So, Kenyan youth are bribing fraudsters Sh400,000 to join KDF, and this at a time of war.

If you imagine they are forking out that sort of loot because their hearts are bursting with patriotism and the desire to die for their country, you are a fool. They want a job - any job. If you told them there are jobs in Syria, they would still bribe to get there (and crawl home a year later sobbing about how devilish their employer is).

Their parents will have done everything to get them jobs - hired tutors, much as holiday tuition is banned; and ‘greeted’ teachers by greasing their palms with Sh1,000 notes during visiting days and whispering, “Niangalie hako kangu (watch over my child).”

The more illustrious would have hired witchdoctors or even bought the KCSE examination. Anything to give their seed a leg up into the outside world.

But when that fails, what to do? Take a bank or cooperative loan of course. Borrow from the Shylock. Sell a piece of land. Hang around Parliament buildings hat in hand waiting for an MP who thinks you are a piece of crap. You have to do anything to get that boy or girl a job, and if bribing a fraudster is the only option of landing your son or daughter one, especially in government where terms are permanent and pensionable, so be it.

And therein lies the problem with the way we school our children. Here we are, with an education system that is supposed to nurture self-sufficient youth. But heck no, the blighters can’t sit down and think about making cash and becoming employers.

They just want to be employed so they can spend the rest of their sorry lives cursing bosses and whining about lousy salaries, going on strike year in year out and hating the very members of public they bribed to serve.

Yet, if you read the farming pullout in the Saturday papers, you bump into stories of entrepreneurs who started off with seed capital of Sh20,000. But because parents are so risk averse, they will sink half a million shillings, a tidy fortune, to get their sons employed as cops in Boni Forest!

That money is fantastic seed capital for any business.

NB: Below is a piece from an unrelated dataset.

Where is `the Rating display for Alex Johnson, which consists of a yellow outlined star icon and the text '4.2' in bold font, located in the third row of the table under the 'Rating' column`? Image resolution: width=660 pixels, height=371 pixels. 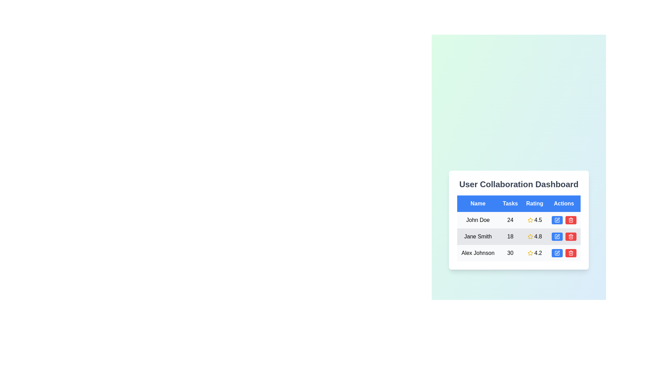 the Rating display for Alex Johnson, which consists of a yellow outlined star icon and the text '4.2' in bold font, located in the third row of the table under the 'Rating' column is located at coordinates (534, 253).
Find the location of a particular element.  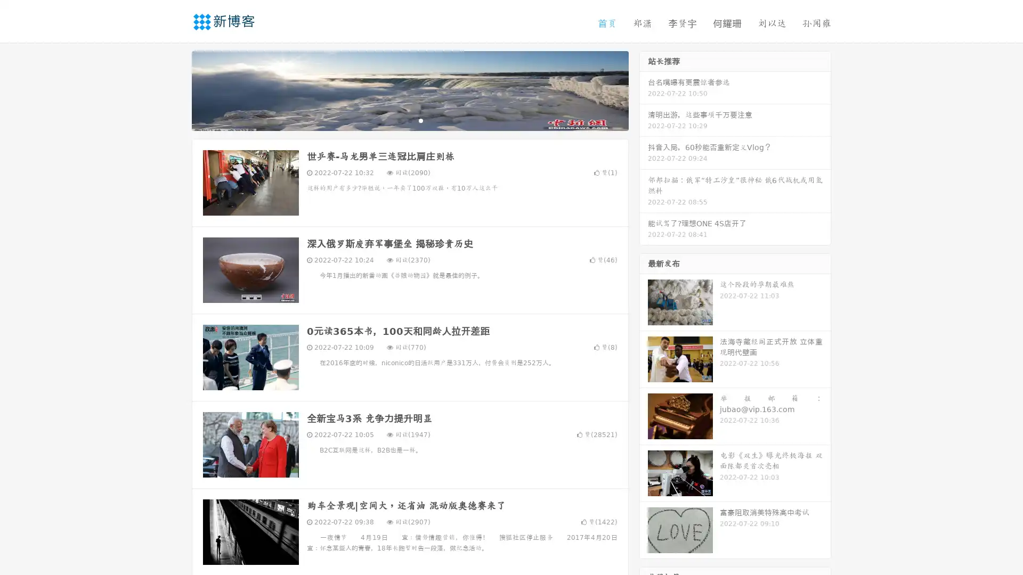

Go to slide 2 is located at coordinates (409, 120).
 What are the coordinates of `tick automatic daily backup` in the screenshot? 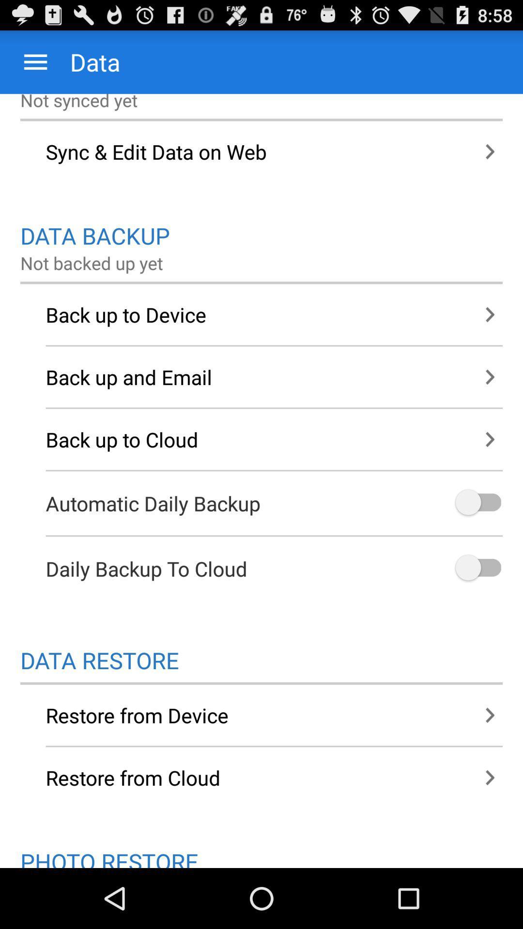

It can start an Mpesa shop, a kinyozi, a pub, a hotel, a farming venture or pay dowry for a sturdy wife! But we don’t raise our kids to take charge of their lives. We educate them to become fawning servants who toil into old age and retire to die poor.

You know Sonko says he made his first million when he was a high school student. And if the father he is burring in “a gold and diamond encrusted coffin” raised him to be a businessman of whatever shade, that old man is a hero.

You know, if that mzee had bribed Sh400,000 to get him employed, Sonko would have been that cop complaining on national television about the horrid conditions of service in Boni Forest, that teacher yelling about poor pay, or that soldier who was dismissed on dubious grounds.

But see what happened? The hustler became a senator.